Wer ist Heidelindes Mörder?

Eine illustre Hochzeitsgesellschaft in Bissendorf. Noch strahlt die Braut in der Mitte. (Foto: O. Krebs)
 
Viele Zuschauer verfolgten bei strahlendem Sonnenschein den Auftakt der Kriminala. (Foto: O. Krebs)

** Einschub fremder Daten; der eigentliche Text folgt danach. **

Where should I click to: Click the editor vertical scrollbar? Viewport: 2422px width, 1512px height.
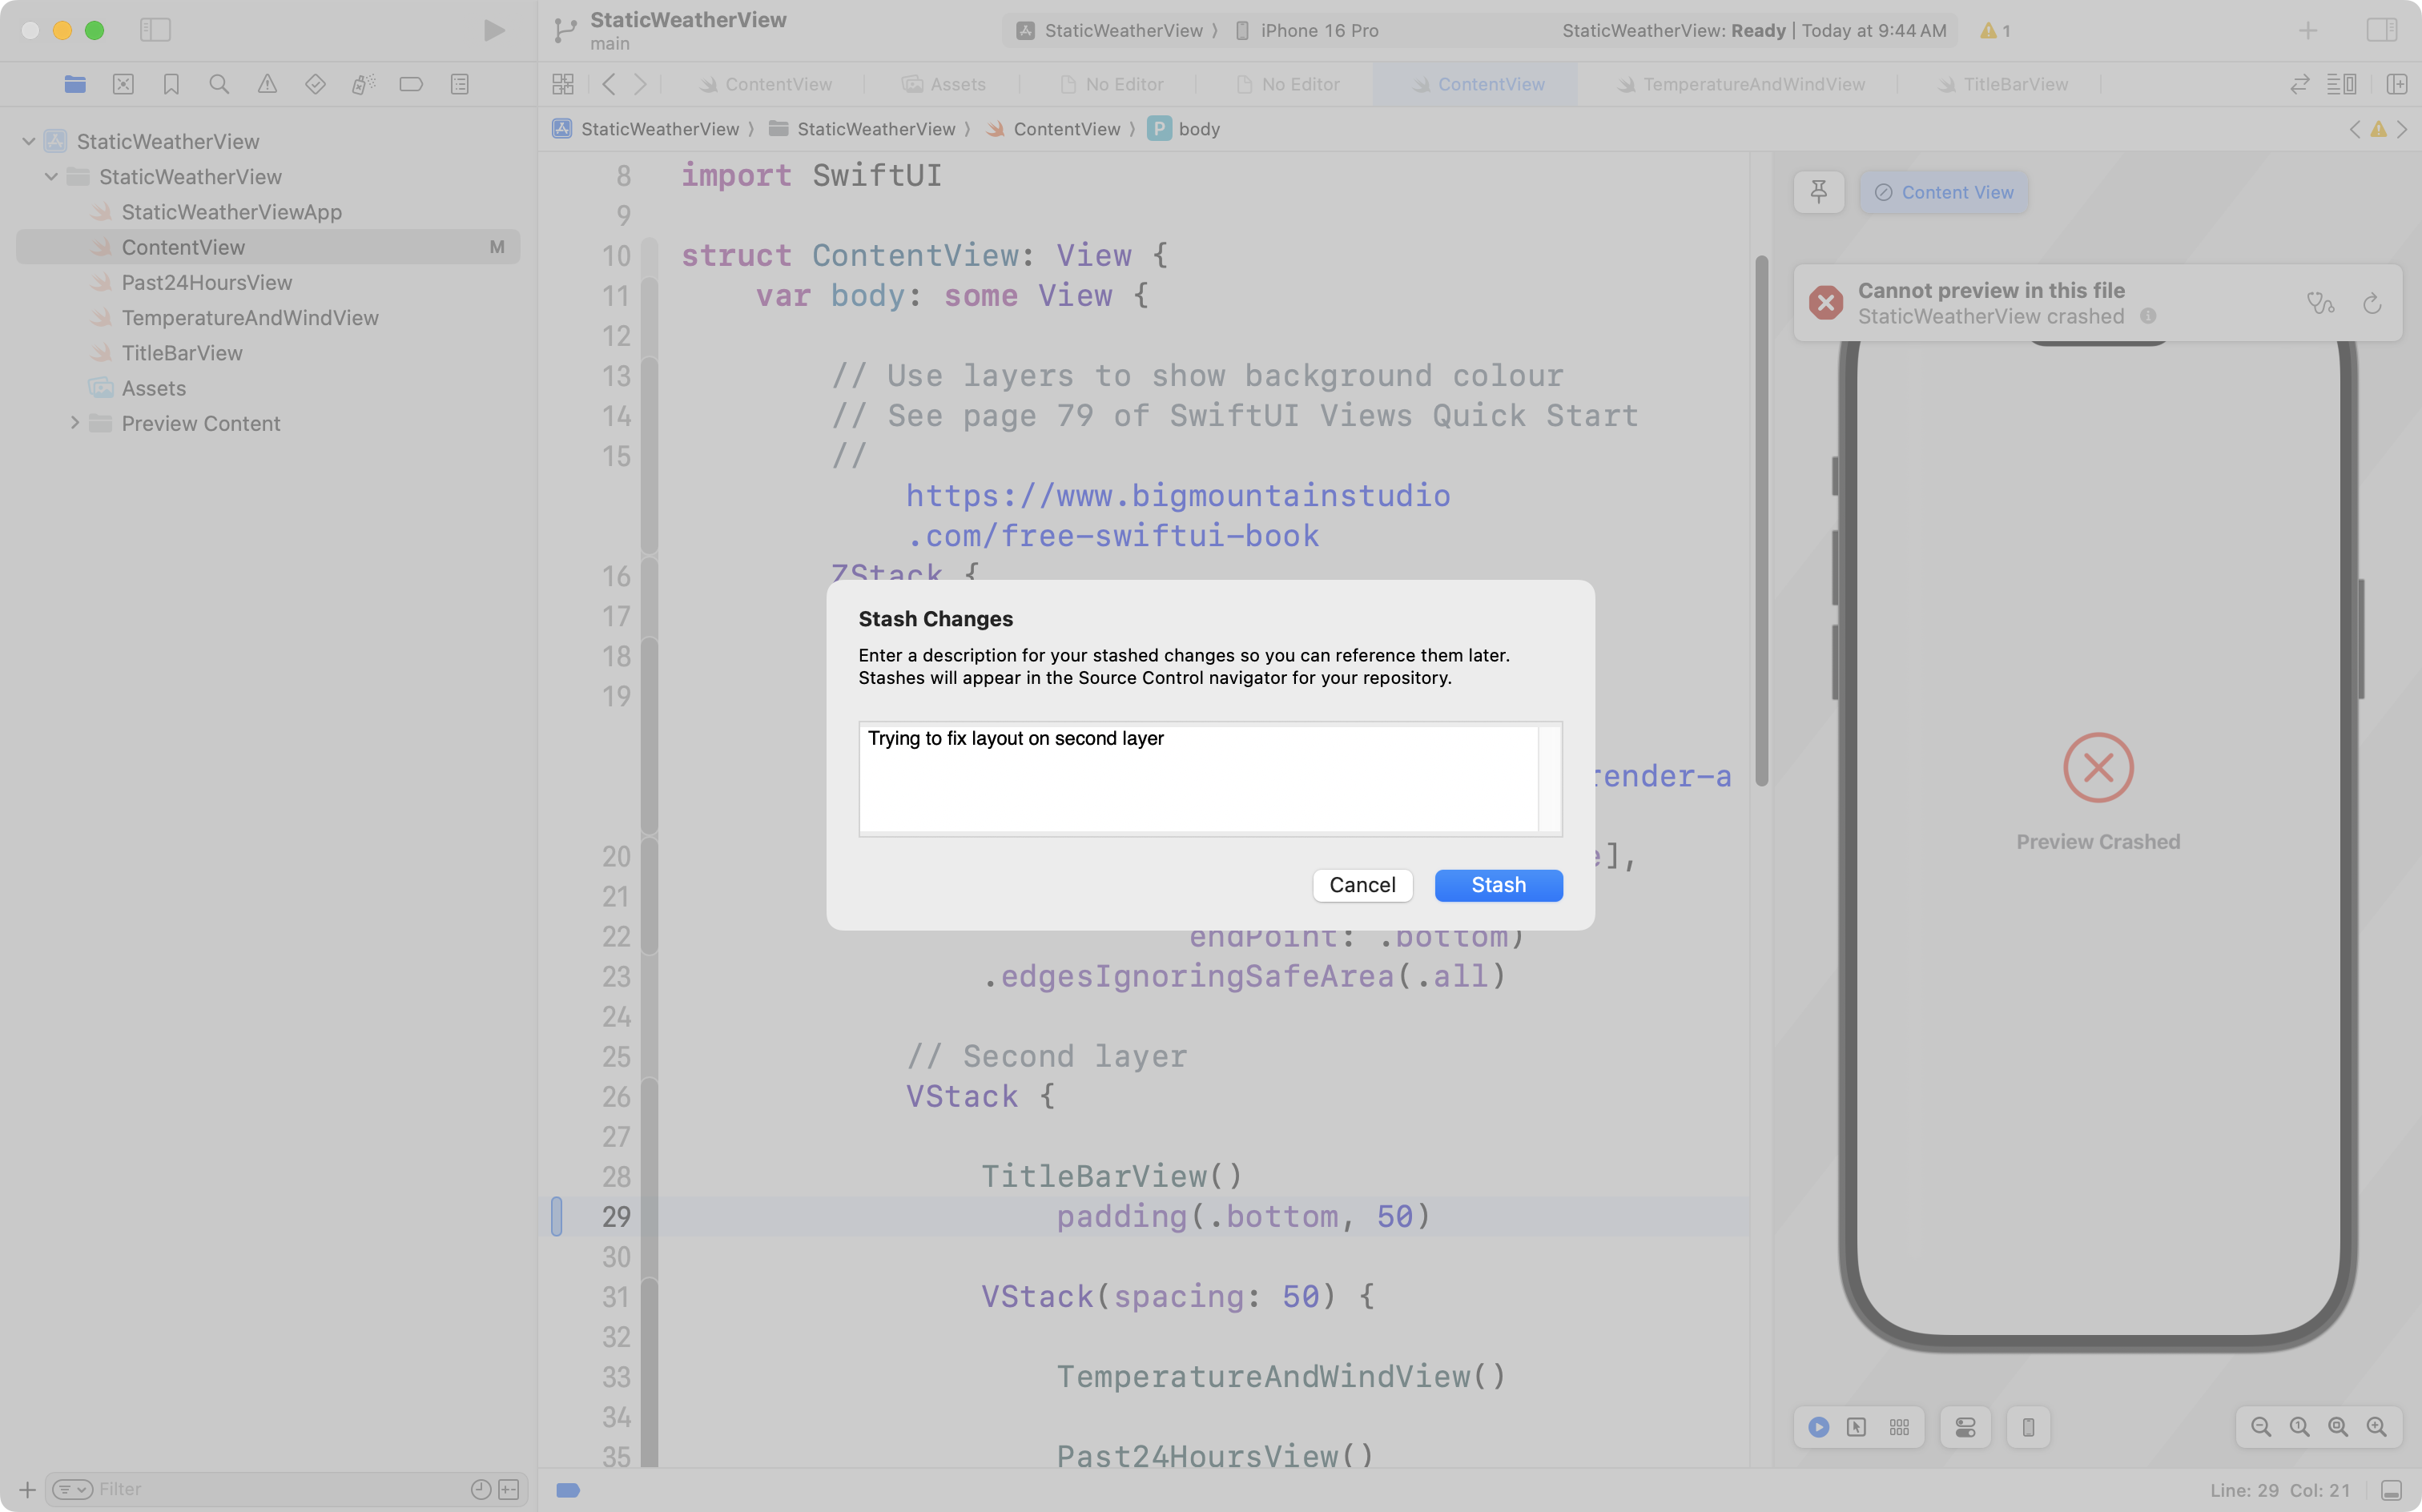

Mehr als 200 Hobby-Detektive wollen bei der „Kriminala“ das Rätsel lösen

Wedemark (ok). Mord in der beschaulichen Wedemark: Die Start der Kriminala hat am Sonntag viele Besucher und Hobby-Ermittler auf den Bissendorfer Amtshof gelockt; sie alle wollten die pompöse Hochzeit von Heidelinde von Oegenbostel mit Henner Hoogestrat sehen. Nach der Trauung folgt dann der große Streit über das Projekt „Höhe 122“, die Luxusherberge, die Henners Vater auf dem Brelinger Berg bauen will. Und am Ende des Tages dann das Unfassbare: Die gerade frisch vermählte Heidelinde Hoogestrat – in dem fiktiven Krimi gespielt von Mellendorfs Ortsbürgermeisterin Jessica Borgas - ist tot; die Brautjungfern haben ihre Leiche entdeckt. Der Kreis der Verdächtigen ist groß, welches Motiv könnte hinter dem vermeintlichen Mord stecken? Habgier oder Eifersucht? Die beiden Polizeibeamten Jens Jansen und Nadine Neumann sowie Staatsanwältin Bernadette Baumgarte tappen auch einen Tag nach dem tragischen Unglück im Dunkeln, zeigen sich bei der fiktiven Pressekonferenz vor dem Mellendorfer Rathaus entnervt von den penetranten Fragen der beiden Journalisten Werner Wieczokeit und Karlo Krabbe und natürlich auch vom permanenten Nachbohren der anderen Pressevertreter. Nur spärlich fließen die Informationen, lediglich von einer blauen Wäscheleine, mit der das Opfer getötet sein soll, ist die Rede. Betont staatsmännisch gibt sich Helge Zychlinski, Bürgermeister der Gemeinde Wedemark, aber die richtigen Antworten hat auch er nicht parat. Eine Woche lang haben jetzt aber alle Hobby-Detektive in der Wedemark Zeit und Gelegenheit dem Mörder auf die Schliche zu kommen. Jeden Tag bis Sonnabend spielen Szenen in verschiedenen Orten der Kommune, wo es dann weitere Hinweise zum Lösen des Falles gibt – bis Freitag, jeweils um 18.30 Uhr. Die große Abschlussveranstaltung, bei der auch das Geheimnis gelüftet wird, findet dann am Sonnabend, 15. September, in der Alten Brennerei, Hof Martens, in Brelingen statt. Der Tag, an dem der Mörder verhaftet wird.
Die Wedemark scheint ein gutes Pflaster für Krimi-Fans zu sein. Nach Auskunft der Organisatorin Bettina Reimann haben sich bereits mehr als 200 Hobby-Detektive registrieren lassen, eine Zahl, die höher liegt als bei den ersten beiden Kriminala-Auflagen in Langenhagen. Plietsche Ermittler können Preise gewinnen. Unter www.kriminala.de und auf Facebook gibt es weitere Infos zur Krimiwoche, außerdem gibt es Videos zu den jeweiligen Terminen an den einzelnen Tagen. Die einzelnen Treffpunkte: Am Mittwoch, 12. September, gibt es in Elze gleich zwei Schauplätze, an der Alten Schule in der Poststraße und im Gasthaus Goltermann. Übrigens der letzte Tag, um sich noch registrieren zu lassen. Am Donnerstag, 13. September, geht es dann ins Mooriz nach Resse. Schon ab 17 Uhr bringt Werner Wieczokeit die Interessierten auf den aktuellen Stand der Ermittlungen, ehe es dann um 18.30 Uhr losgeht. Um 19.30 Uhr geht dann noch ein Sonder-Event für Geocacher über die Bühne. Freitag, 14. September: Der Nebel lichtet sich am Hügel auf der Oegenbosteler Heide. Die Ermittler bekommen neue Indizien an die Hand. Und dann sollte eigentlich alles klar sein, bevor es dann am Sonnabend, 15. September, ab 16 Uhr in Brelingen zum Finale der Kriminala geht.